進まぬ会議に決着を

 偉大なる先代が残した秘策を却下されて早数日。

 連日最終下校時刻まで荒川と二人で会議をしてみたが、いい案は出てこない。

 おかげさまで、狛江さんに渡した合鍵は大活躍。狛江さんの手料理がなければ、倒れていたまである。まあ、狛江さんのことがばれたから最終下校時刻まで荒川に捕まっているのだが。

 合鍵同様に活躍しているものがもう一つ。普段は部室の片隅で埃をかぶっているホワイトボードだ。
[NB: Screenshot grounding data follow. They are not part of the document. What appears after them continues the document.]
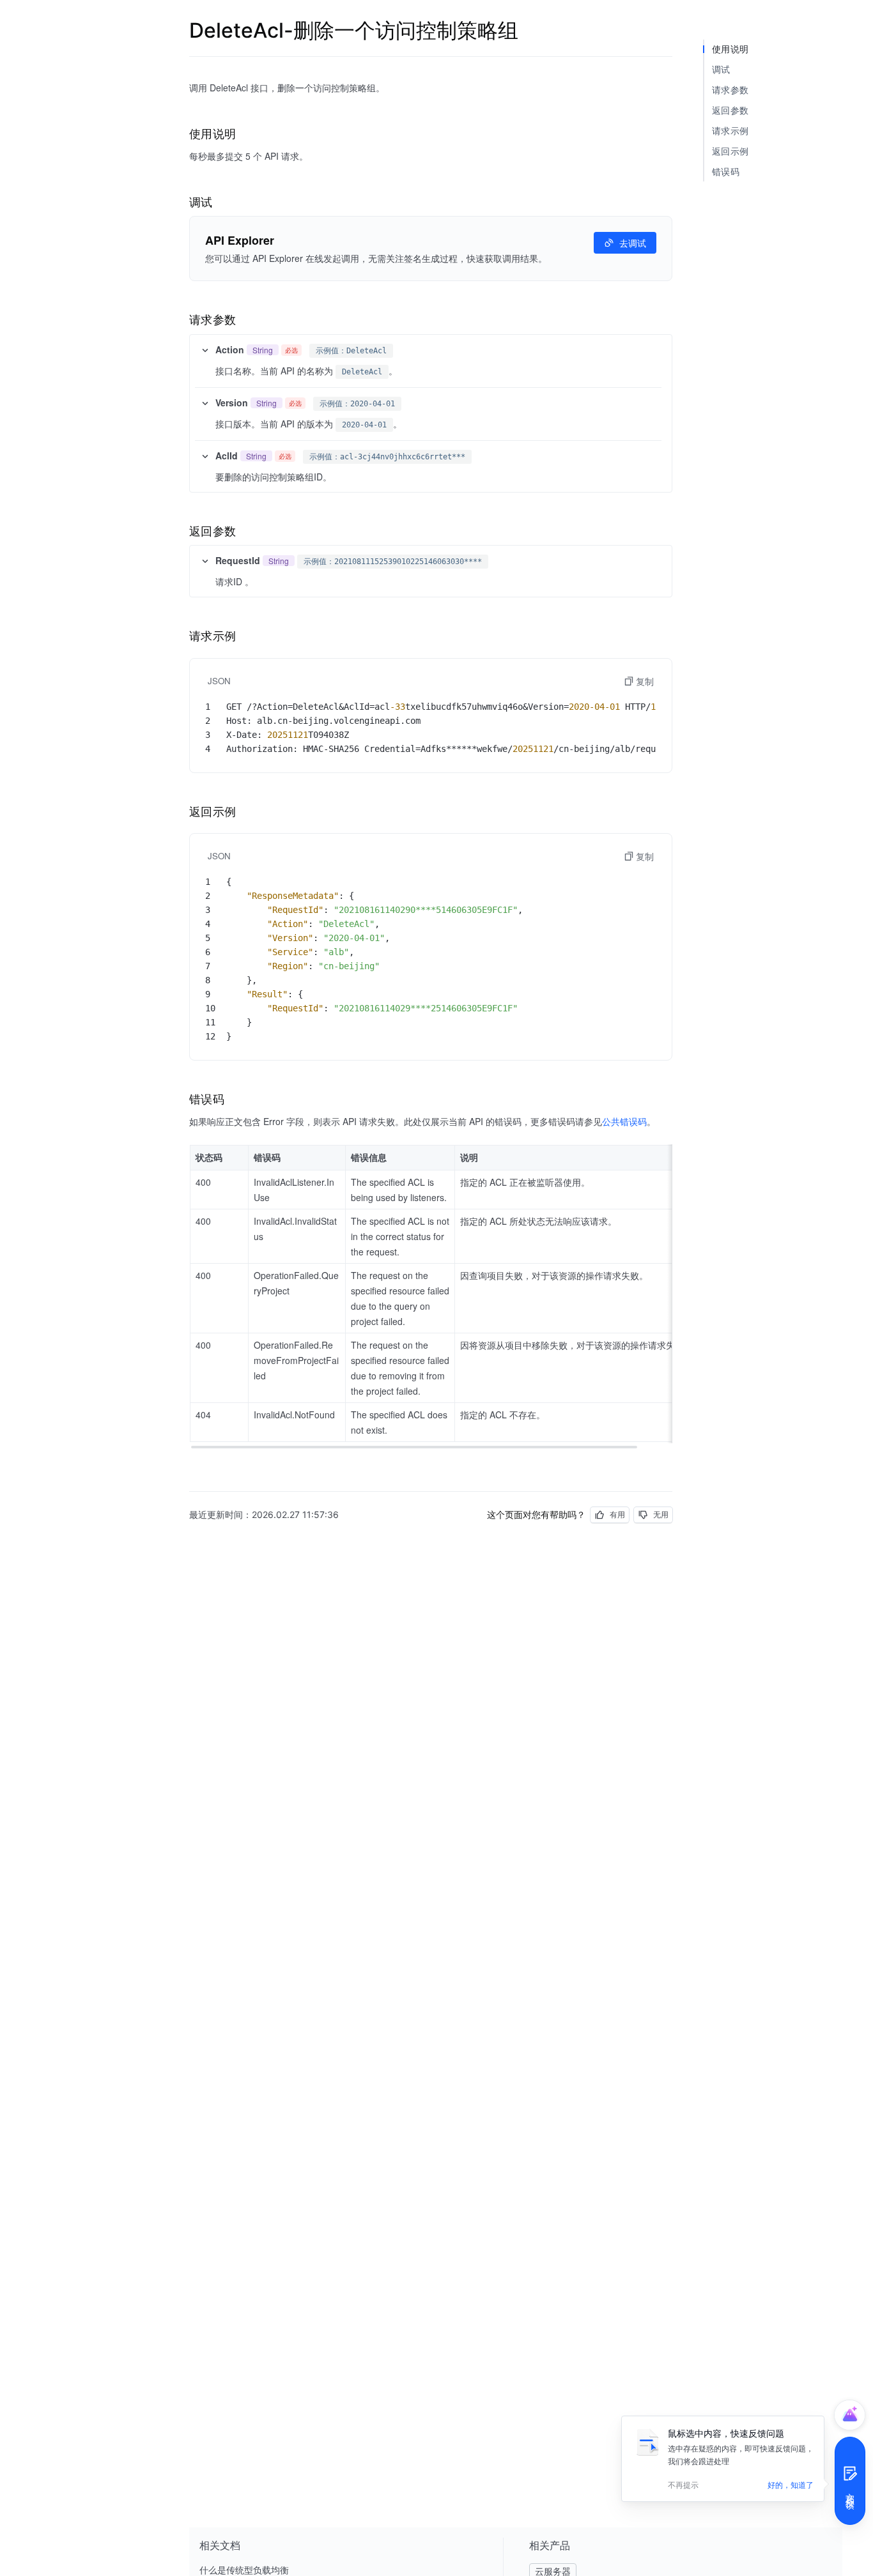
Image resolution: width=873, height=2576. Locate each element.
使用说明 (730, 48)
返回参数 (730, 110)
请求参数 (730, 89)
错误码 (725, 171)
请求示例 (730, 130)
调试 (721, 69)
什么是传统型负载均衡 (244, 2569)
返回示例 (730, 151)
部室の中心に引っ張り出され、好き勝手に殴り書かれ、会議の白熱ぶりを物語っている。

 ・ケミカルクッキング→料理部と被る、保健所からの許可が必要、そもそもの料理が出来ない ・なんかの解剖→人が集まらなそう、解剖するものがない、グロいのは無理 ・派手な実験→安全確保が難しい、出来るのが炎色反応くらいしかない といった感じで、科学部うちの残念さを隠しきれていないのだが。


「もう出来そうなものはないし、期日も迫ってるし諦めて先代のに頼らないか?」

「それじゃあ駄目なんですよ」

「じゃあどうするんだ? 何かを披露ってのは難しい気がするぞ。何度も言うようで悪いが予算と人手と時間、つまり全部が足りないんだし」


 ブラック企業なのかと勘違いしちゃうまであるぞ。どうせ学生という身分が無くなってしまえば嫌でも働くんだし、学生のうちからこんなことしないでいいんじゃない? まだ書類は出してないんだし、路線変更はできるよ。
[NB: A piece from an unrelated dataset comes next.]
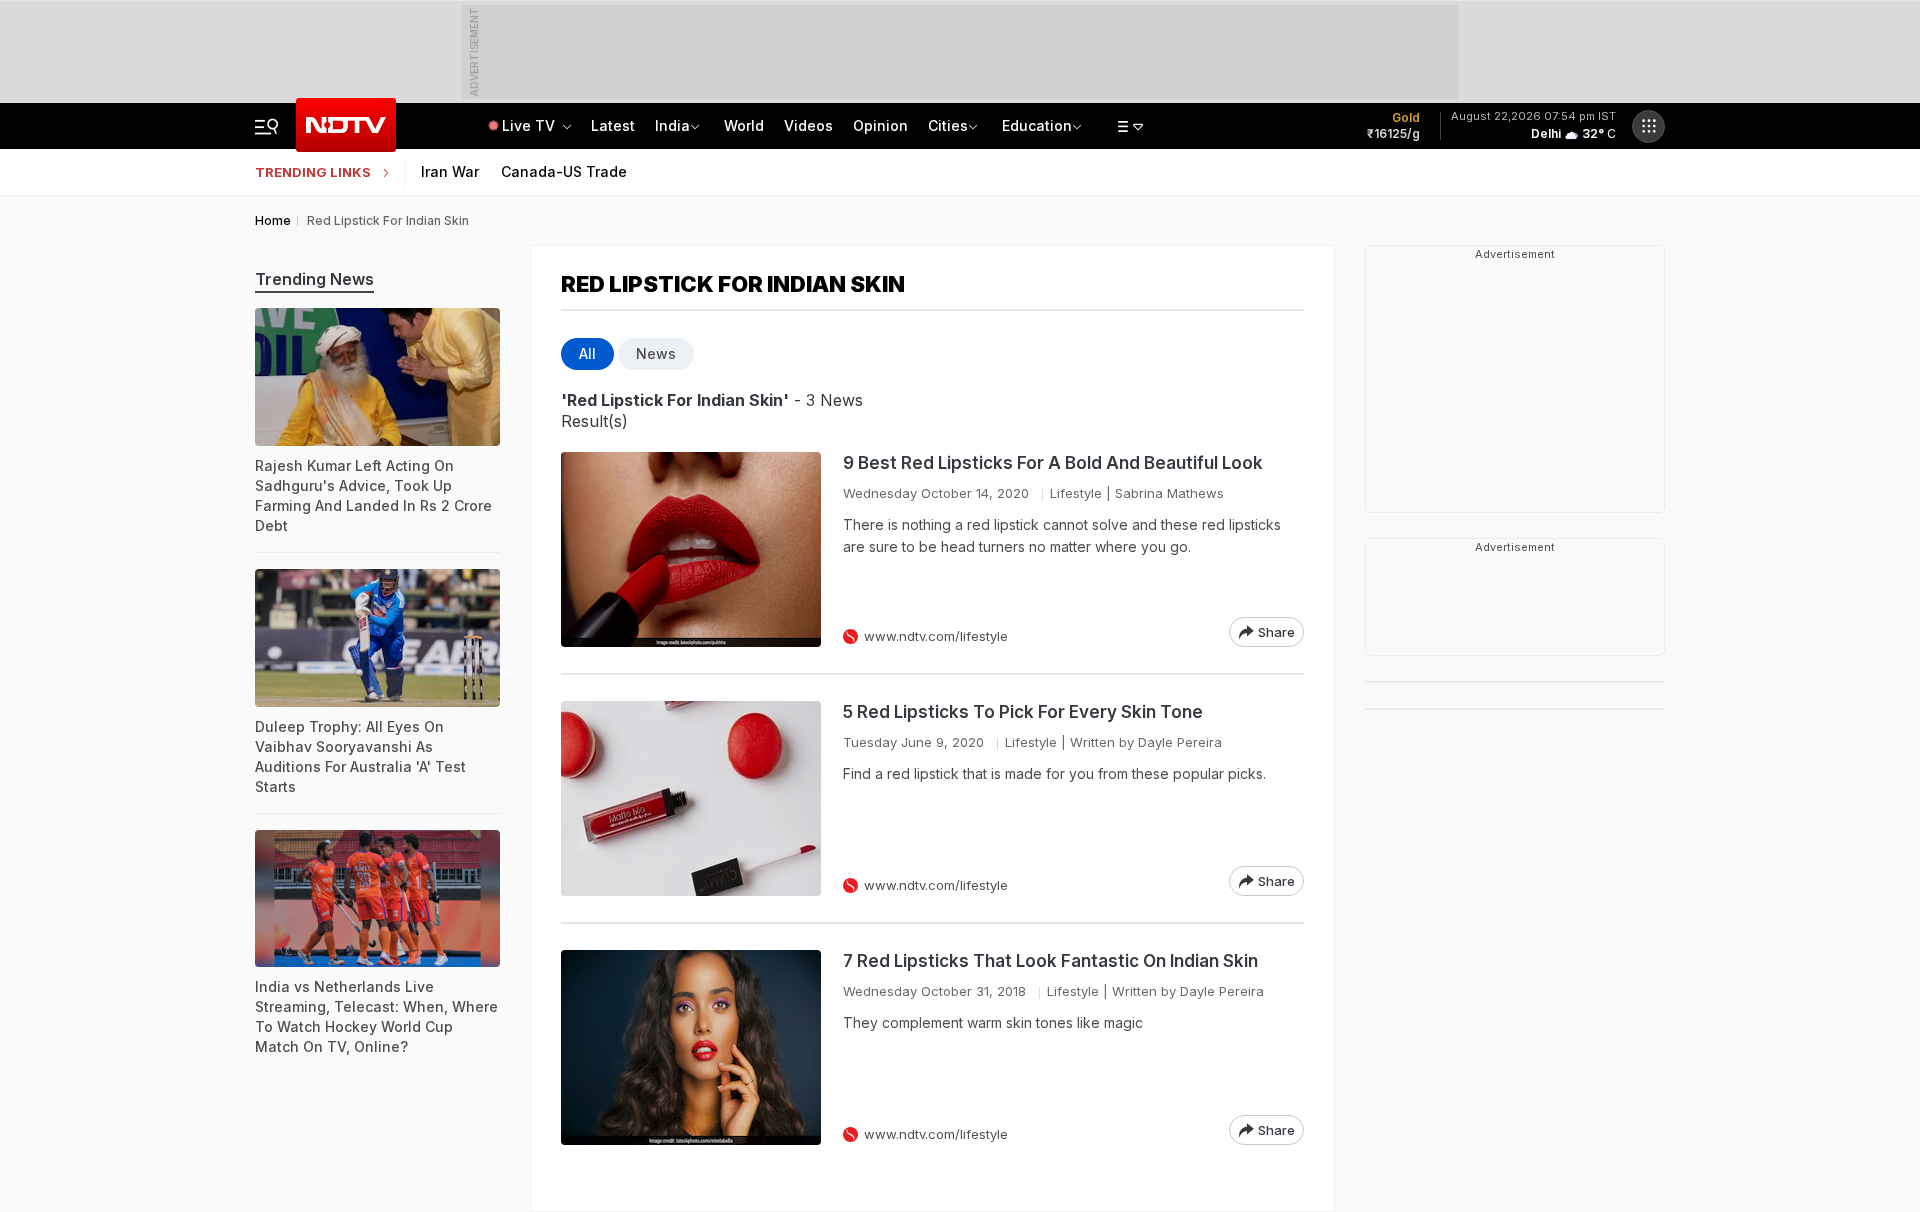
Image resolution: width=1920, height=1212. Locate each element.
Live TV (530, 125)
「先輩くだらないこと考えてますね。まあ、いいですけど」

「じゃあ、わざわざ指摘するなよ。手詰まり感しかないし、現実逃避してたんだよ」

「現実から逃げても期日はやってくるんですよ。でも、先輩の言う通り何にもないんですよね」


 物騒なことこの上ない台詞を吐く荒川だが、一応現状は見えているみたいだ。まあ、君のせいでこうなったんだけどね。とはいえ、期日だけは気を付けたいところだ。幽霊部員を大量に抱えたこの部の存続にかかわるのだし、そのまま内申点にも関わってくるのだから。
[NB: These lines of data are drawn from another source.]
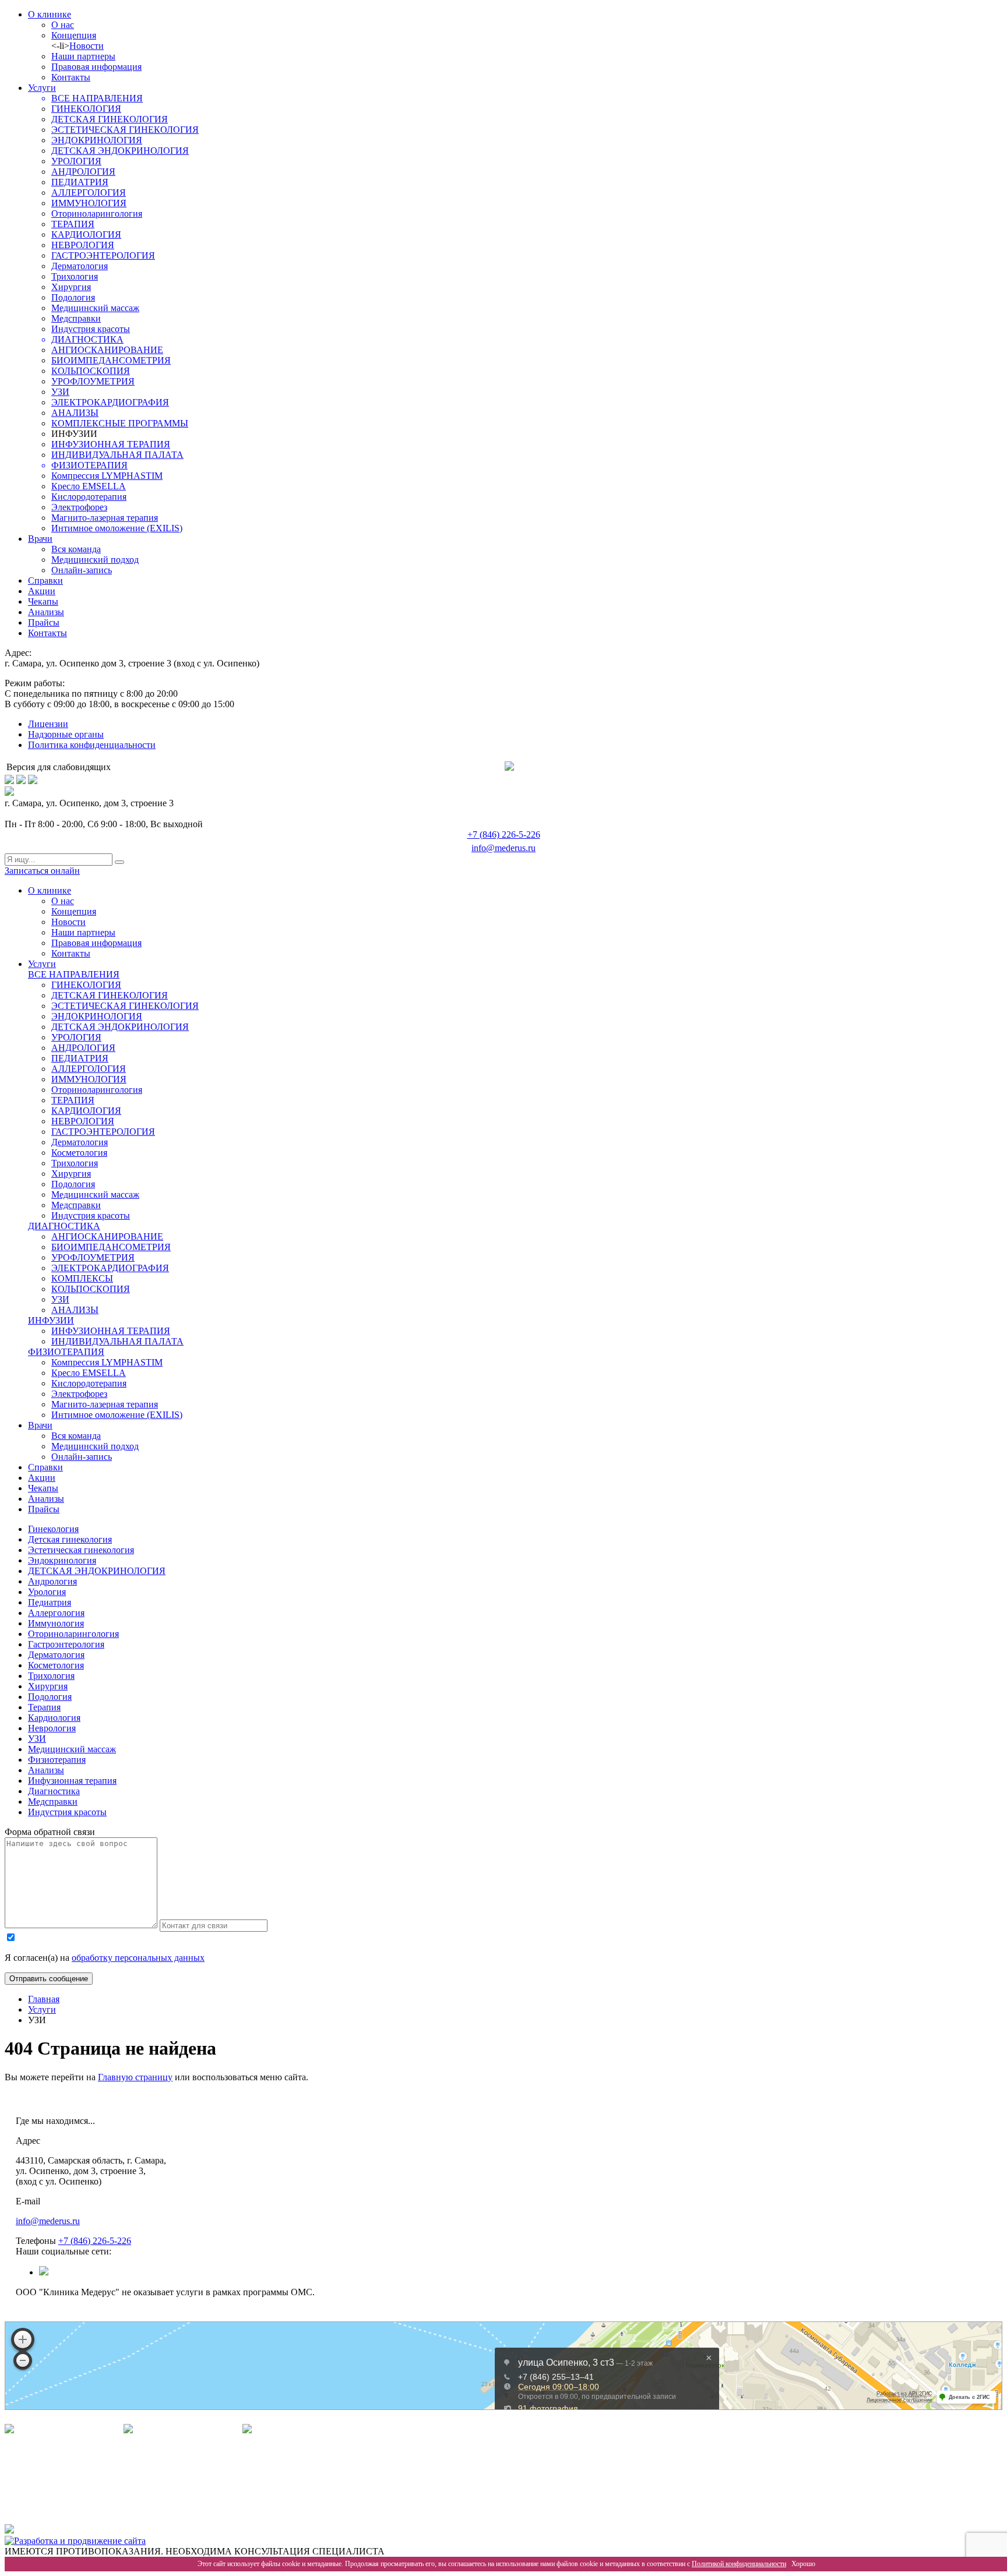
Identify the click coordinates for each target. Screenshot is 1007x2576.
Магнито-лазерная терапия (104, 518)
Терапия (44, 1707)
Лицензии (48, 724)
「現実的なラインで行くと展示なんだが、それだとアレだもんな」


 この数日で幾度となく聞いたパッとしないという台詞。パッとする展示ってなんだよ。部活と関係ある感じにするなら、水族館とか動物園くらいしか思いつかないぞ。いや、どっちも予算的に現実的じゃないけど。


「……金が欲しい」

「何言ってるんですか先輩」


 ぼそりと吐き捨てた言葉に荒川が反応して、何を言ってるんだと言わんばかりの冷たい目を向けてくる。違うから、そういうわけじゃないんだよ。いや、金は普通に欲しいんだけどね。


「展示の予算の話だよ」

「ああ、そういうことでしたか」

「パッとして部活に関係あるようなものにするなら、水族館とか動物園みたいなものじゃないかと思ったんだがな」

「なるほど。まあ、生き物関係だと文化展の後の事も考えないといけないっていうのもありますからね」


 ため息交じりに同意をすると、部室の空気はまた一段と重くなる。荒川が文化展の展示にこだわる理由は知らないが、いい加減に適当なものに決めていただきたい。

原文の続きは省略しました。